Stando ai critici che hanno studiato e amato anche le opere precedenti di Doris, sembrerebbe che quella lacerazione che lei ripropone così brutalmente nello spazio fisico dell’edificio, stia a ricordare le brutalità del colonialismo, la divisione tra ricchi e poveri, così come quella tra nord e sud del mondo. E sebbene tutto sia diviso di per sé, in realtà appare globalmente come connesso, cosicché dalla crepa non si vedono le fondamenta dell’edificio, ma le parti si avvicinano fino a quasi ricongiungersi, sorrette dalla rete in metallo. Secondo quanto riportato da Martin Herbert, per l’artista la lacerazione rivelerebbe “[a] colonial and imperial history [that] has been disregarded, marginalised or simply obliterated…the history of racism, running parallel to the story of modernity and…its untold dark side”.
La stessa Tate fa parte di un piano di armonizzazione multirazziale post-bellica commissionato non a caso nel 1947: momento di maggior affluenza degli immigrati delle giovani ex-colonie.
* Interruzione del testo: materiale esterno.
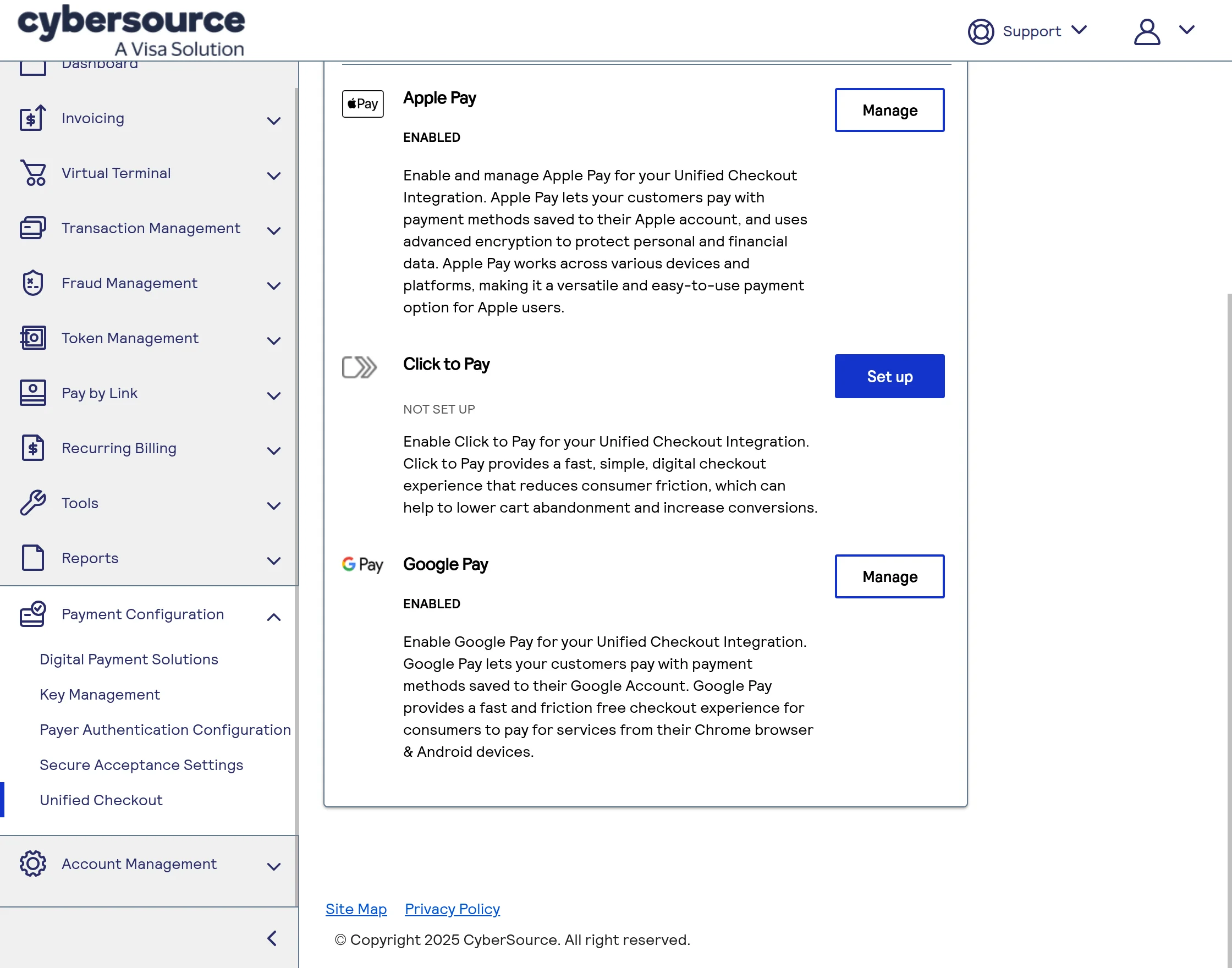The image size is (1232, 968).
Task: Collapse the Payment Configuration section
Action: pyautogui.click(x=274, y=617)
Per vedere la mostra: http://www.tate.org.uk/modern/

Spunti riflessivi di carattere semiotico-testologico

L’interpretazione dell’opera sembra essere legata ad un complesso insieme di elementi che, connessi nell’opera in svariati modi, ne entrano a far parte a tutti gli effetti. Un esempio è costituito dallo stesso edificio utilizzato per la rappresentazione. Esso non è stato naturalmente stato scelto casualmente o solo per motivi estetici e pratici, ma si lega profondamente alle ragioni storiche implicate nel significato che l’opera, secondo l’autrice, dovrebbe supportare.
La scelta del nome è, poi, decisamente esplicativa.
Eppure questi elementi non sono sempre evidenti ad un pubblico variegato come quello della Tate Modern e la comprensione dell’opera richiede uno sforzo non indifferente allo spettatore che, ignaro del processo di costruzione dell’edificio, ed anche del significato del nome dell’opera (è una parola considerata dai più “old-fashion”) si trova di fronte ad un enigma. Visitando il complesso, ci è sembrato che l’intenzione di superare l’ostacolo attraverso una massiccia dose di informazioni e volantini offerta all’interno della mostra, fosse legata strettamente al desiderio di considerare proprio tale materiale come guida di lettura al testo, più che la rielaborazione delle sensazioni offerte dalla visione dell’opera nel suo contesto. E la decisione di pilotare il percorso di lettura in modo così evidente, sembra davvero degno di nota.

Alcune questioni da approfondire

  • Cosa rende una manifestazione/espressione spaziale, un’opera d’arte?
  • Può il nome di un’opera essere più indicativo dell’opera stessa?